While the YSL exhibit had no particular odorous to report about, the Guerlain Institute is what it’s all about (unless you are there for the makeup). Time was short before closing – we only had about an our to explore some of the scents exclusive to Paris and very few other boutiques. For the first time, I have tried several scents and even though I was only able to skin-test a couple (Sous le Vent and Attrappe Coeur), I jotted down my impressions:

Sous le Vent
On the paper:
Chypre, dry, fresh, herbaceous
On the skin:
Warm, sensual, pronounced labdanum, lavender, greens
Dry, woody, citrusy, unsweet

Attrappe Couer
Peach, like Champagne (Yvresse) but deeper, and with a fair amount of labdanum (amber)
Peach, amber and musk are the main notes with a vague floral weaving its way through for good measure. This smelled bolder and more interesting on the scent strip and became very soft and a little too girly, powdery and sweet on my skin.

Philtre d’Amour
Dry citrus chypre. Base is mostly patchouli, with herbaceous and citrus notes and a hint of floral. First reminded me of my own ArbitRary, and a few hours into the drydown reminds me of a tamed and toned-down Aromatics Elixir.

Cruel Gardenia:
On paper: soapy musk with a faded gardenia note
On the skin it smells like gardenia and skin.
It did smell better on Joann, whos skin brought out the gardenia in a most realistic manner. We both agreed it had a certain soapiness to it though, which I thought of as very similar to Chanel’s No. 22.

Bois d'Armenie
This smells like a subdued Serge Lutens to me. It is more sweet than woody, with resinous hints bordering on amber territory with obvious wink towards Shalimar.

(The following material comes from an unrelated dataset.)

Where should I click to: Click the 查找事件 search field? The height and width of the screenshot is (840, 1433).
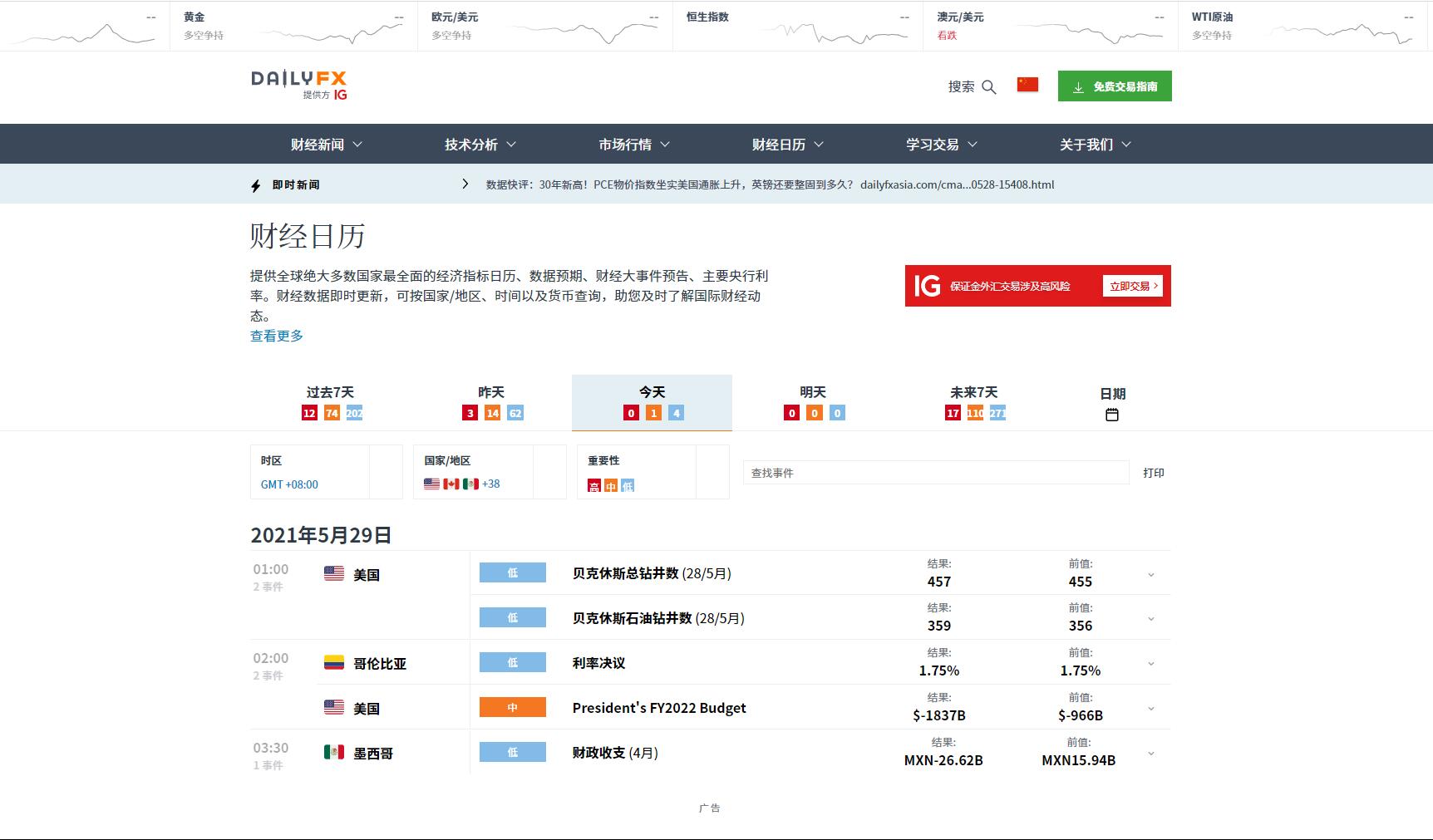tap(935, 473)

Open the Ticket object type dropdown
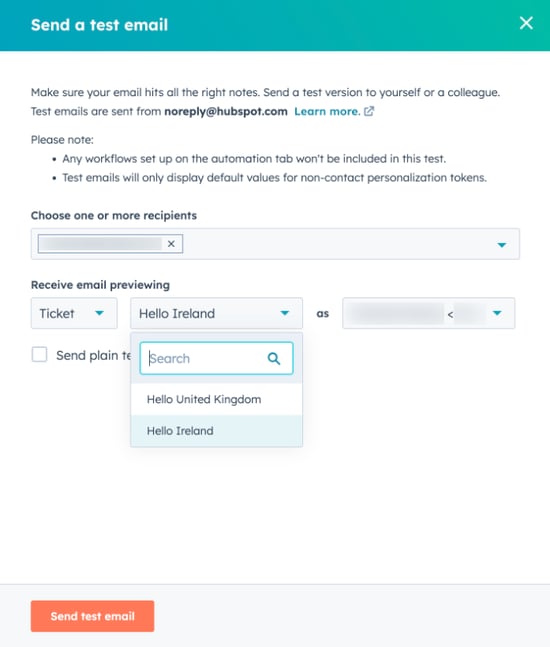74,313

A little too sweet to my taste and Shalimar is incomparably better.

I’ve also briefly re-visited what used to be called Coriolan (for the first time, the helicrysum and absinthe jumped at me, dry and recognizable); the new Guerlain Homme (pleasant and interesting with warm gourmand hints; nevertheless not exactly what I would call original – I could swear I smelled something similar to it recently; perhaps Rochas Homme?); Spirituese Double Vanille (super-charged vanilla that caught me in a dry, anti-vanilla mood but otherwise I would have considered it very wearable).